**Tu tarea:** Reproduce sin cambios el fragmento de la homilía que comienza con «Nos encontramos hoy» y sigue hasta «con la verdad.».

**Texto proporcionado:**
%%
¡Bienvenidos!



«La gloria de Dios es el hombre viviente, la vida del hombre es la visión de Dios»
(«Gloria Dei vivens homo: vita autem hominis visio Dei»)
San Ireneo de Lyon, Adversus Haereses IV, 20,7

martes, 25 de octubre de 2011

Homilía XXXI Domingo del Tiempo Ordinario



Ciclo A
Mal 1, 14-2, 2-10 / Sal 130 / 1-Tes2, 7-9.13 / Mt 23, 1-12

«No hagáis lo que ellos hacen, porque ellos no hacen lo que dicen»


Nos encontramos hoy ante una dura acusación por parte de Jesús a aquellos escribas y fariseos que en su conducta se guiaban más por aparentar externamente que por vivir de acuerdo con la verdad.
Se da en ellos una doble vida, una ruptura entre lo que se dice y lo que se hace. Jesús no discute la autoridad de estos maestros y la legitimidad de su enseñanza. Tampoco está invitando a la desobediencia. Más bien, Jesús dirige su palabra a los discípulos y al pueblo para denunciar y prevenirlos de esa conducta errónea. Lo que se les echa en cara no es la doctrina, sino la hipocresía.
%%
**Extracto de datos:**
%%
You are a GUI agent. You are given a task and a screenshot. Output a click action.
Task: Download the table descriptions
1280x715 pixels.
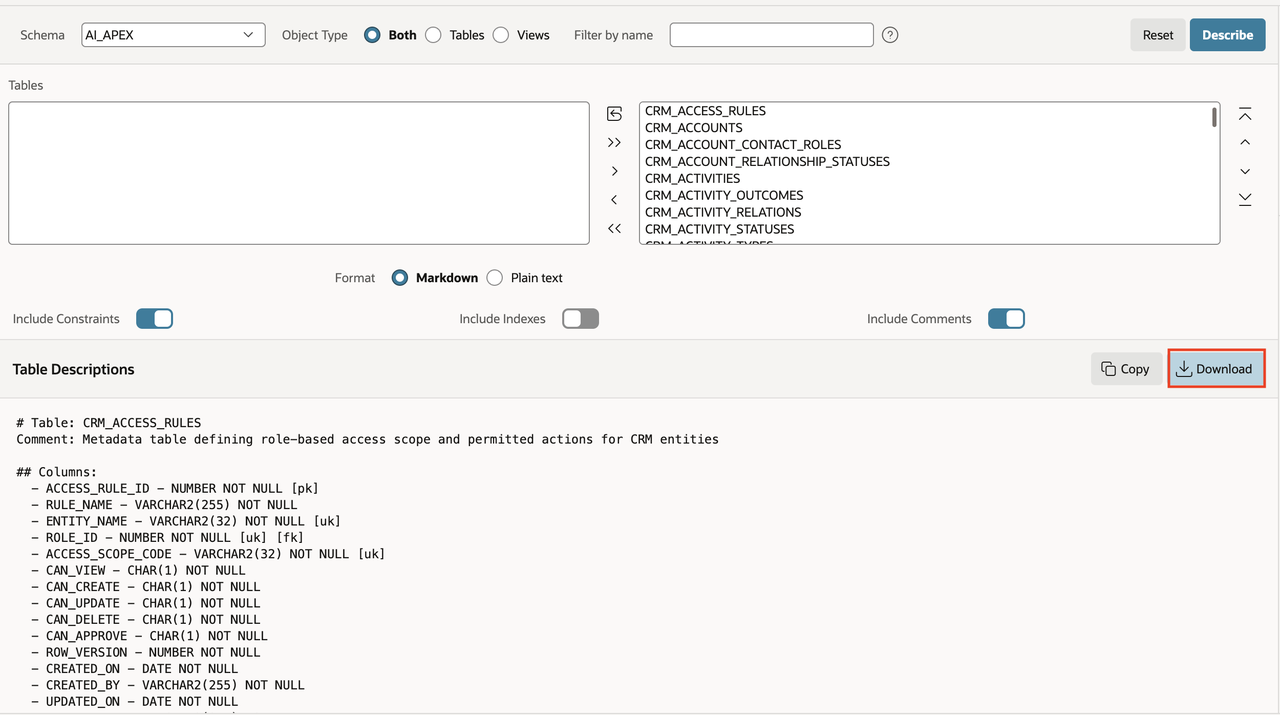tap(1216, 369)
%%
**Resultado del ejercicio:**
Nos encontramos hoy ante una dura acusación por parte de Jesús a aquellos escribas y fariseos que en su conducta se guiaban más por aparentar externamente que por vivir de acuerdo con la verdad.